The distancing of the line of the muscle action from the axis of the upper ankle joint of the TP and FL muscles leads to an increase in the tonus of these muscles and, as a "side effect", significantly affects the lower ankle joint. The inversion effect caused by TP on the hindfoot and the eversion effect caused by FL on the forefoot is increased, thus deepening the longitudinal arch of the foot. TP increases the inversion of the heel, which shifts the line of the TRI action towards the medial side (de-valgus effect).

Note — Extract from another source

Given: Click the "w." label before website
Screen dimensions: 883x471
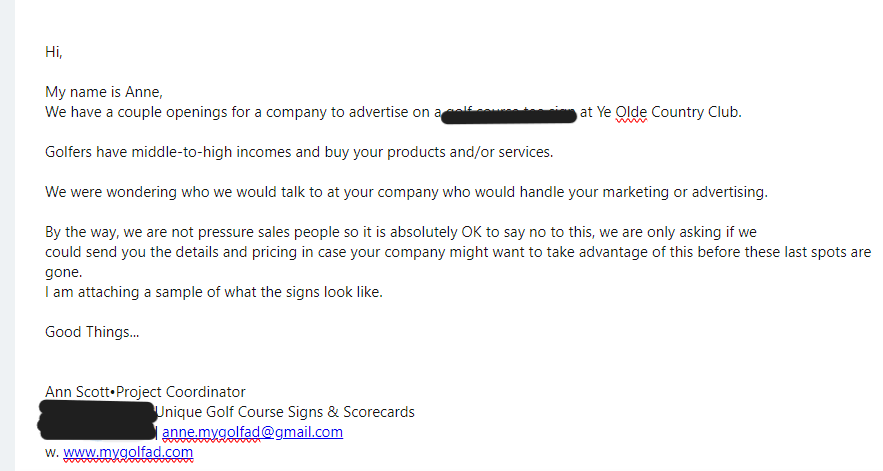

The arms of the forces, muscle forces, and muscle torques relationship for TP and FL is shown in Fig. 2B,C. The extent to which increasing the TP and FL arms of the forces can affect the torques that these muscles exert on the upper ankle joint is shown in Fig. 2C. Figure 2D shows that to maintain the rotational capacity of the muscles at a constant level, the force of the muscles must decrease as the length of the arms of the forces increases.
Relationship between, the strength of the tibial posterior, the fibularis longus, and the triceps surae and their arms of the force on the upper ankle joint level
In the experiment to balance the constant moment of gravity were used the torques of three flexor muscles, i.e. tibial posterior (TP), fibularis longus (FL), and triceps surae (TRI) (Fig. 3).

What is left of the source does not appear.